1. They stall the narrative momentum of the episode.
2. You can imagine them written down.
3. They include information that the character saying it wouldn't know or actions they aren't aware of. (In Vonda's case, she is entirely unaware of the flashback.)
If you've ever seen how the crowd reacts to an insane crossover or dunk in a street basketball highlight mixtape, physically jumping into each other, you have a sense of how I respond to great jokes. I liked Unbreakable Kimmy Schmidt's first season, but it didn't cause much of this. That made what happened in the first episode of season two that much more exciting.
A third of the way through, Kimmy goes to talk (and eat ice cream) with Titus's ex-wife, Vonda, who he abandoned on their wedding night. Vonda explains that they loved each other once, and the show flashes back to her and Titus making out in the '90s, with a TV on in the background. She narrates from the present, "I knew he liked men," while from the TV in the past, Saturday Night Live announcer Darrell Hammond introduces, "With Tim Meadows" — Titus immediately looks over mid-kiss at the sound of his name. I laugh, assuming that's the end of a very specific joke about Titus’s romantic preference, that also winks at the fact that both Tina Fey and Robert Carlock overlapped with Meadows at the show. But the joke continues: Vonda narrates, "But he knew I liked skinny white boys," and Hammond again chimes in, "David Spade." This time Vonda looks over.
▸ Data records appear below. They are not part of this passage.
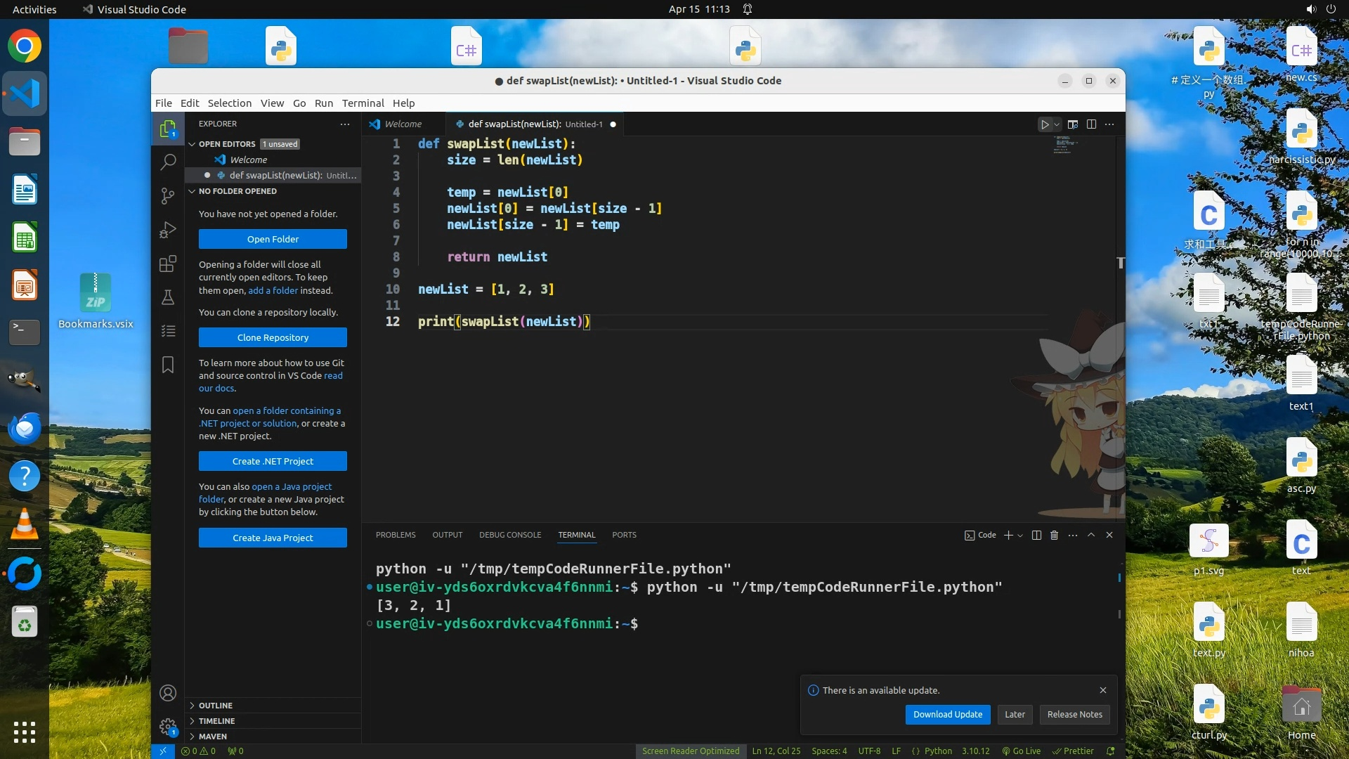The width and height of the screenshot is (1349, 759).
Task: Open the Testing flask icon view
Action: 168,297
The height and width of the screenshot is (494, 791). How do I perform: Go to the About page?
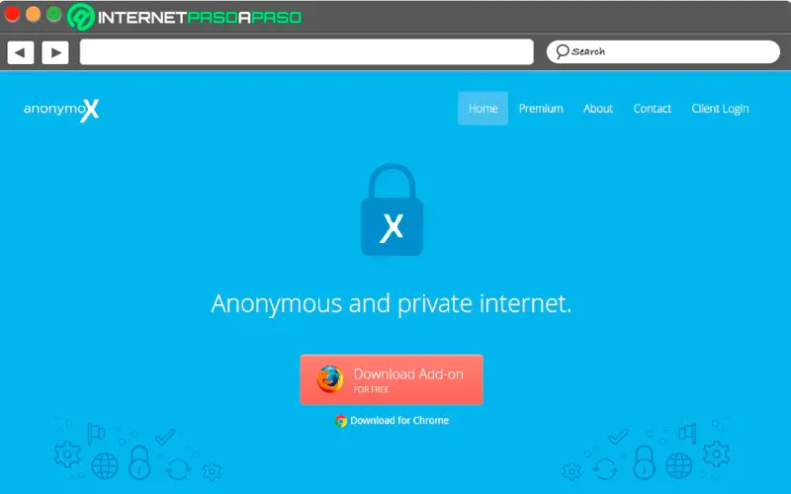[x=598, y=109]
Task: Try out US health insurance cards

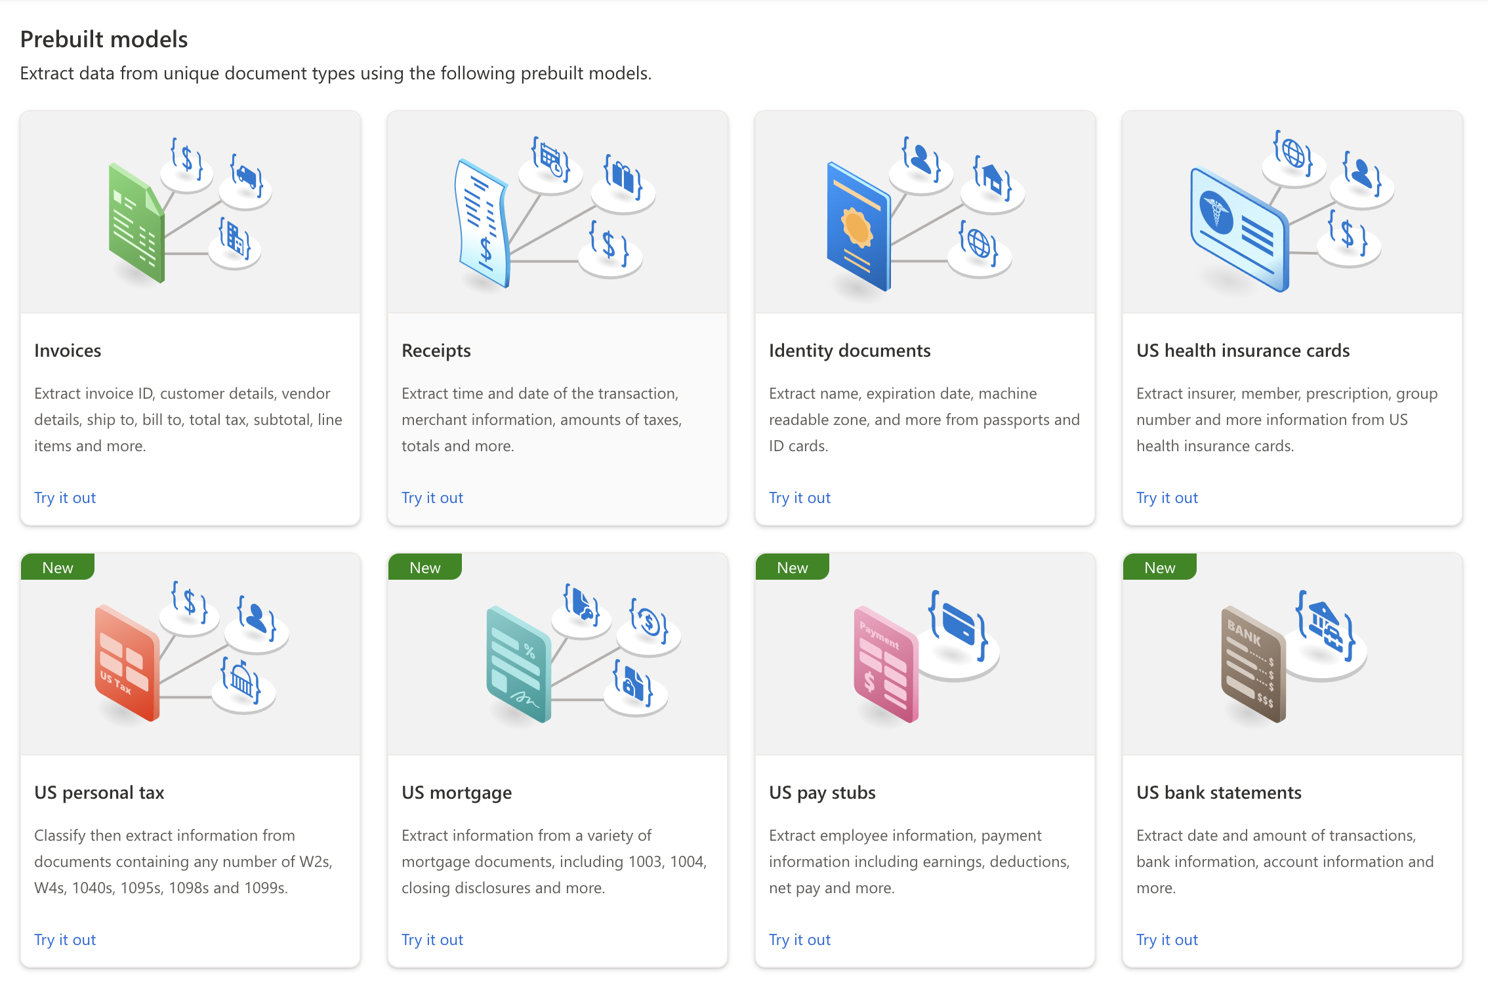Action: [1167, 498]
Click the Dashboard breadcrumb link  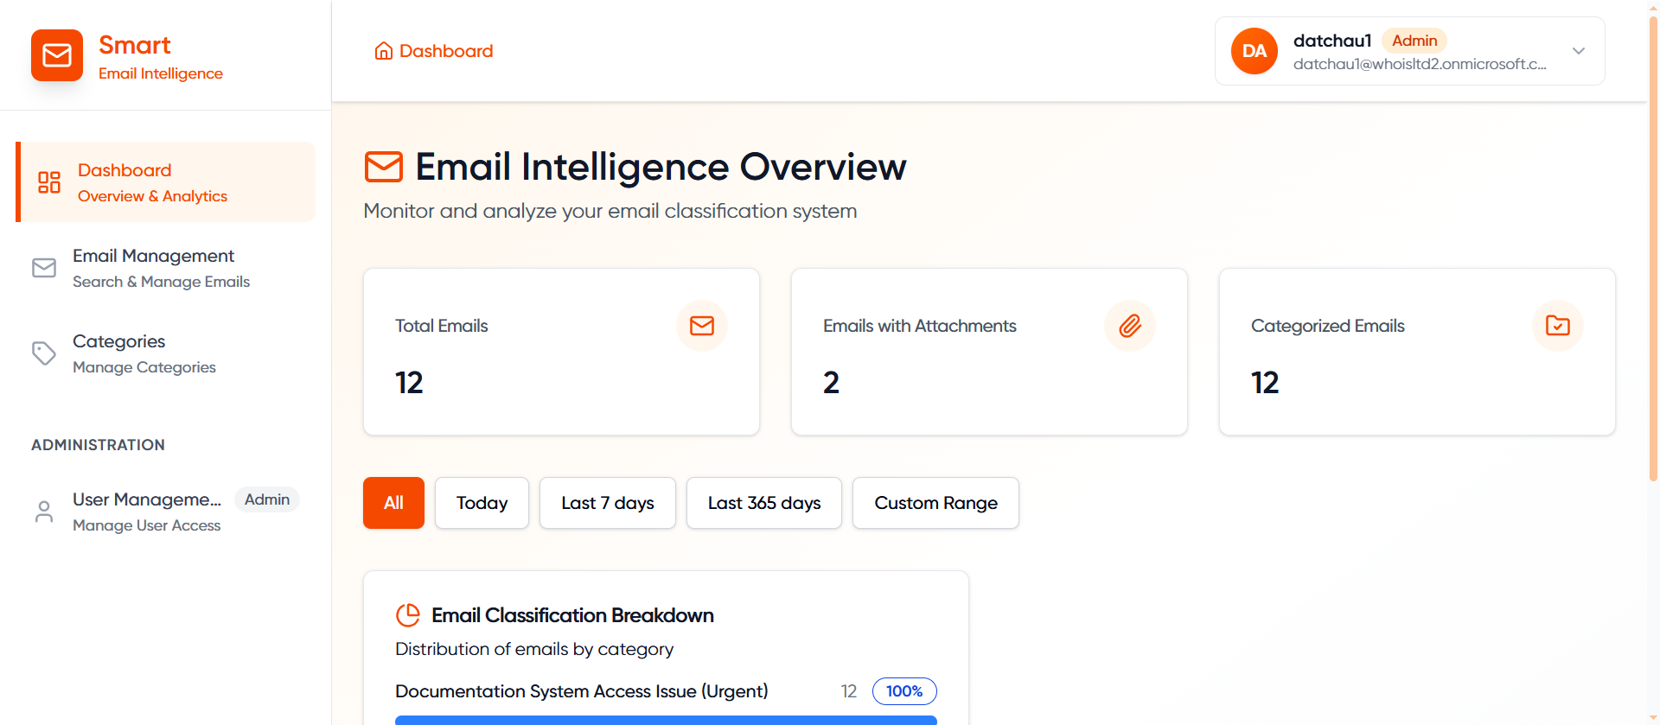(x=446, y=51)
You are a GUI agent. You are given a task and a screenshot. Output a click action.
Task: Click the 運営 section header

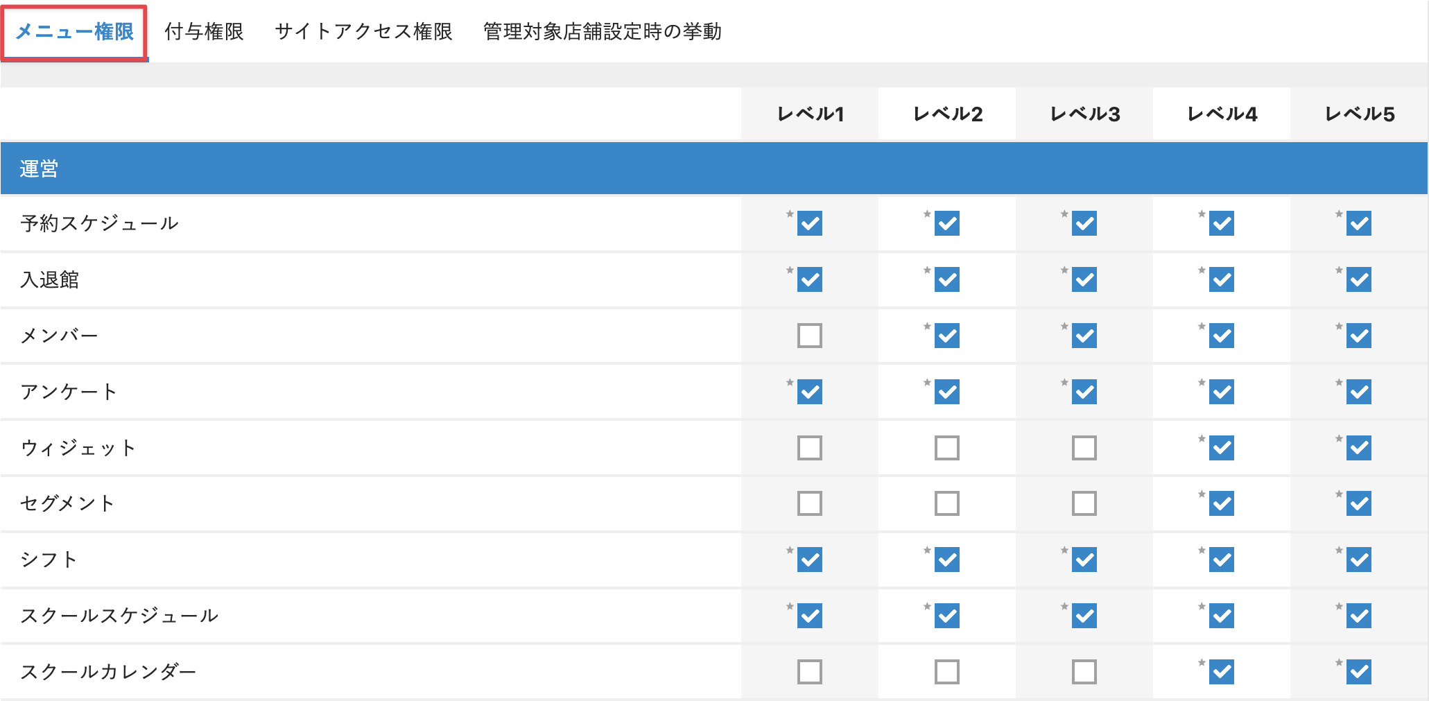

Queue the rule of threes: Hammond comes in one more time with "Musical Guest: Hootie and the Blowfish." They both look over. Boom! I'm like all the guys in the Oh Snap! meme at once. I rewatched the joke immediately like I was the 1925 audience after seeing Charlie Chaplin's dinner roll dance. That is a good joke. That is a hard joke. That is a 30 Rock joke.
Four years ago or so, I recapped 30 Rock’s jokes in the form of infographics. It might sound silly, but it allowed me to live inside 15 or so 30 Rock jokes a week. In doing so, I realized that 30 Rock jokes are spatial – they take up space. Or, more specifically, they take up time, time that most sitcoms use filling with characterization, and, to a lesser extent, story. It's important for a show to be funny, but, in most cases, people come back because they love the characters. 30 Rock subverts this — the main character in many of its jokes is not the people saying or performing them, but the people who wrote it. (There are plenty of exceptions – Jack wearing a tux after 5 joke, for example, is very much a in-character joke – but I am not focusing on those here.) There are a few ways to think of what we'll call writers' jokes, which is when the writing stands out more than the character saying it.
1. They stall the narrative momentum of the episode.
2. You can imagine them written down.
3. They include information that the character saying it wouldn't know or actions they aren't aware of. (In Vonda's case, she is entirely unaware of the flashback.)